(Click-target data)
_ _ _
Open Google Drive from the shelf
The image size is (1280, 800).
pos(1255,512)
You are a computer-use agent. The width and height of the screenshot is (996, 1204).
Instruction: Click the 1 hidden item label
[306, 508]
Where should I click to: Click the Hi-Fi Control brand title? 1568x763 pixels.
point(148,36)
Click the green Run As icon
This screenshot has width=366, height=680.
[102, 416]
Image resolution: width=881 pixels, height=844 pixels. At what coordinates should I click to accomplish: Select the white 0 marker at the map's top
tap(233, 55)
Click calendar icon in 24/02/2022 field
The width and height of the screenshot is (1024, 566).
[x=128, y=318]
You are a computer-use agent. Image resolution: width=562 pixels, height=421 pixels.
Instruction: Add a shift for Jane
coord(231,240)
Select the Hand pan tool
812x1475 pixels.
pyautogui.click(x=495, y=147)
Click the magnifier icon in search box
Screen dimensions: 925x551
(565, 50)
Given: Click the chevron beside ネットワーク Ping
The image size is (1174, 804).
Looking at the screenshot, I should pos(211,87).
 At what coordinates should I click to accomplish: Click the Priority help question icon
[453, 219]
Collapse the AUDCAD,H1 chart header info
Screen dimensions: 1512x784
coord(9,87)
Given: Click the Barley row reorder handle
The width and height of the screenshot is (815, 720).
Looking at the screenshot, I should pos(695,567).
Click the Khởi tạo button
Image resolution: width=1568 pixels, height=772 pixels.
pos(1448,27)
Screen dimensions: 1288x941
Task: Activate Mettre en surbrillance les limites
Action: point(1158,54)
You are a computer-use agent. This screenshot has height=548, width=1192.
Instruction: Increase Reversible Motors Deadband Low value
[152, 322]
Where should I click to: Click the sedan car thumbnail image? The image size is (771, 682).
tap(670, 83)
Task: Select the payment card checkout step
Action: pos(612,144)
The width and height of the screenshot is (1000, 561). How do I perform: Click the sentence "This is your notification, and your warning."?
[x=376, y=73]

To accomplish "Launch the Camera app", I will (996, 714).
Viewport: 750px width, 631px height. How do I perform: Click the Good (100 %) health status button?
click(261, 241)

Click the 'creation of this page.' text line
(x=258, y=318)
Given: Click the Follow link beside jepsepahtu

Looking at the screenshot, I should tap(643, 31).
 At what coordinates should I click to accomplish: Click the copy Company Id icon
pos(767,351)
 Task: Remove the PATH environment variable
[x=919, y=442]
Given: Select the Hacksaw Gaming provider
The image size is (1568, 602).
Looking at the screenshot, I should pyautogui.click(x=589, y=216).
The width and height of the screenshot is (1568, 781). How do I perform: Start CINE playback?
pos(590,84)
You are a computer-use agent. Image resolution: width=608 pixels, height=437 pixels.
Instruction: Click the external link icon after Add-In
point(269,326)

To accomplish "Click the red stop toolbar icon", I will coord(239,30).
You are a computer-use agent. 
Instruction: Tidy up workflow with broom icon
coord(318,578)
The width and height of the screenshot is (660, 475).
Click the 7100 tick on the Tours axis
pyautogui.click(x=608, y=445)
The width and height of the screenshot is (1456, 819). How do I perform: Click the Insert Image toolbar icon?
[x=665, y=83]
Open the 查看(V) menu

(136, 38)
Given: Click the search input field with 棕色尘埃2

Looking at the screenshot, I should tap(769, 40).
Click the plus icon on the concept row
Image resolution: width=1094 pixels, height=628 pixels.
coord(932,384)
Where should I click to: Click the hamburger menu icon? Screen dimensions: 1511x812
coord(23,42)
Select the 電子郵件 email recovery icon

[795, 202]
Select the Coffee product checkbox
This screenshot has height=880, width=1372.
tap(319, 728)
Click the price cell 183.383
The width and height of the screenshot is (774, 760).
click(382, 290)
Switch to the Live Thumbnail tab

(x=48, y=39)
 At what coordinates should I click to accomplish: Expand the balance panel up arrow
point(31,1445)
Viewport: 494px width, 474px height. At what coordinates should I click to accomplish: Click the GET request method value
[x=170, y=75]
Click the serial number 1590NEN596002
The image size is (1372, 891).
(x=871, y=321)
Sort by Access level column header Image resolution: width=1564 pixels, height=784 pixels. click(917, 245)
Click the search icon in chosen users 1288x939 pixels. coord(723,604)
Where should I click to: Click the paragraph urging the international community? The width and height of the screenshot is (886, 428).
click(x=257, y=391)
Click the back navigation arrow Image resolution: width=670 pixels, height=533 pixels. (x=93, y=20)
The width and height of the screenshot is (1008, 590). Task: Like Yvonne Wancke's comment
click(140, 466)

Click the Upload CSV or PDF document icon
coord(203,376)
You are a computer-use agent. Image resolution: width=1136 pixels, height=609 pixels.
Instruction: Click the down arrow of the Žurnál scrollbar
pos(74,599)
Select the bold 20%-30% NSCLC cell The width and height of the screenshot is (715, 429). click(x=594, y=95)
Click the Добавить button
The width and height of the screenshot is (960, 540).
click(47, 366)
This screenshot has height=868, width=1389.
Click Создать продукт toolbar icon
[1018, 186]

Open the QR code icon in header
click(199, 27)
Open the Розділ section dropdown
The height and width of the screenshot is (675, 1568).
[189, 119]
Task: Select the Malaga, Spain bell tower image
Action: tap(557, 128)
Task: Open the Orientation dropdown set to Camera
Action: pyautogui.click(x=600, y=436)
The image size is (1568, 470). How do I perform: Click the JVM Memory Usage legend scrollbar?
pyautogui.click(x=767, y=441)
_ _ _
List every line of the items above that contains the word "Given".

#### [Response to the exercise]
Given: Click the chevron beside ネットワーク Ping
Given: Click the Barley row reorder handle
Given: Click the Follow link beside jepsepahtu
Given: Select the Hacksaw Gaming provider
Given: Click the search input field with 棕色尘埃2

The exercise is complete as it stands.